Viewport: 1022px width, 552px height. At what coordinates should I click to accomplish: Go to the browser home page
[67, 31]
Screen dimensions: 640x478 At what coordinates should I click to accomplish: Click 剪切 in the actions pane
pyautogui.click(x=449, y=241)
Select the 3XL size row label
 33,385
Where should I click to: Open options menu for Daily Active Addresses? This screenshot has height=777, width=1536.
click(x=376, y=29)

════════

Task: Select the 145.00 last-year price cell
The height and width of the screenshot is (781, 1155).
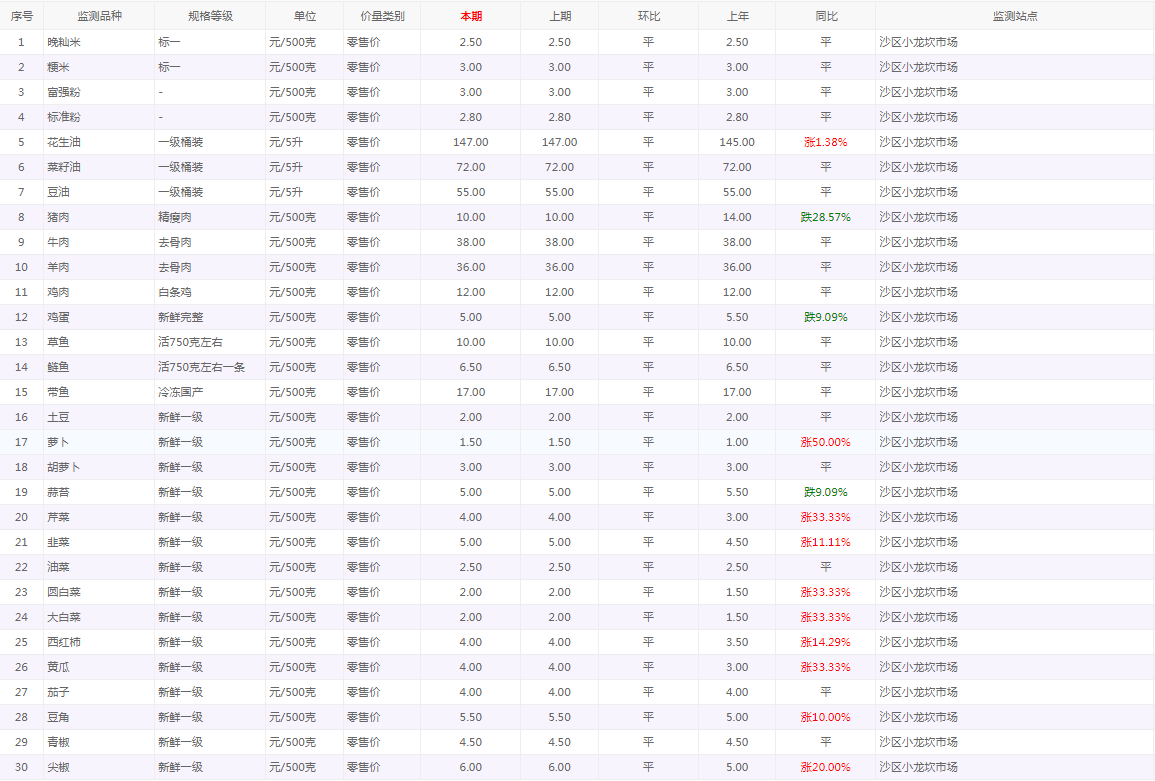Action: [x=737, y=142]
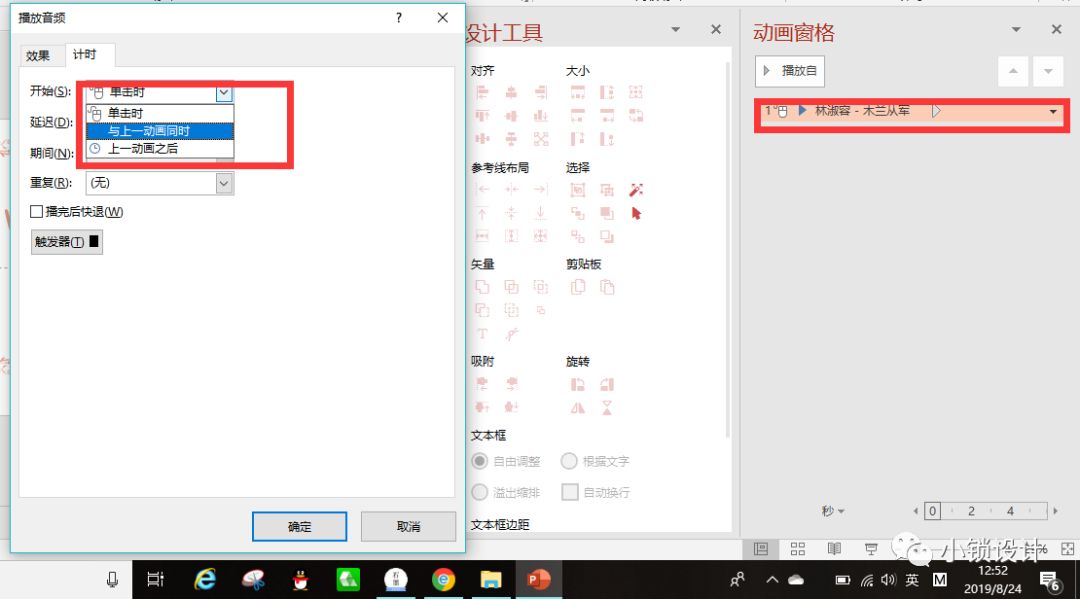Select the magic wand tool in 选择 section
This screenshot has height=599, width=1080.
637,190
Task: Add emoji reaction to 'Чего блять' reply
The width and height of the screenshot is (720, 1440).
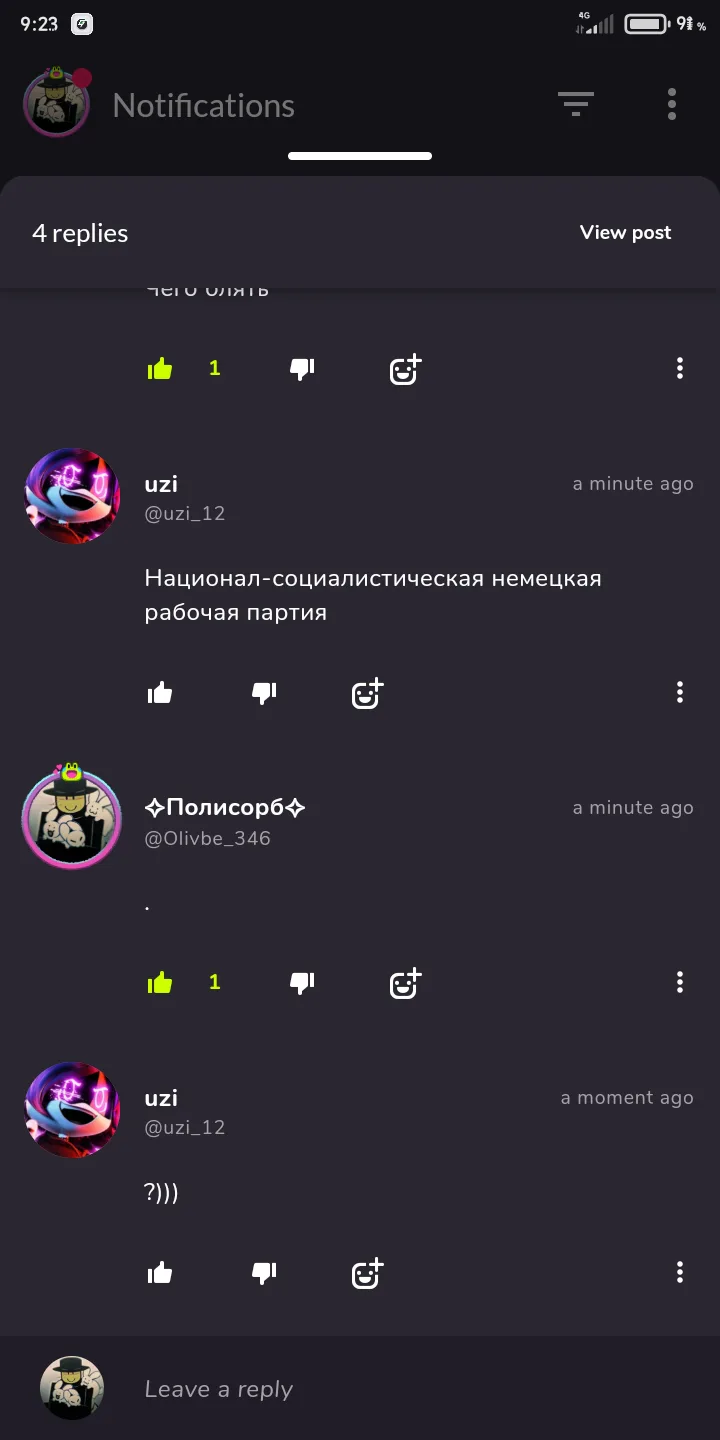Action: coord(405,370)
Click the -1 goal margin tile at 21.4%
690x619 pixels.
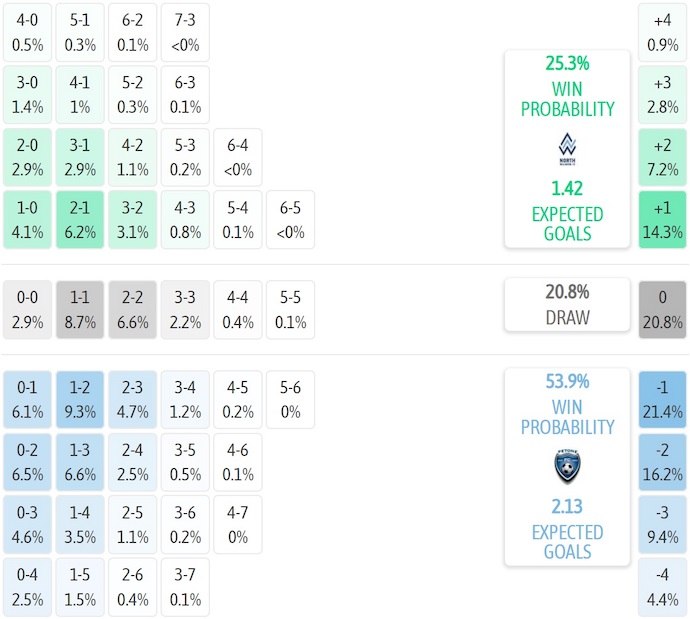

════════

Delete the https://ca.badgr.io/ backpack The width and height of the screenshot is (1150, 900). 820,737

════════

EXERCISE BRIEF:
Across the whole listing above, determine how many lines hold the word "Task". Only that number is wanted.

YOUR SOLUTION:
2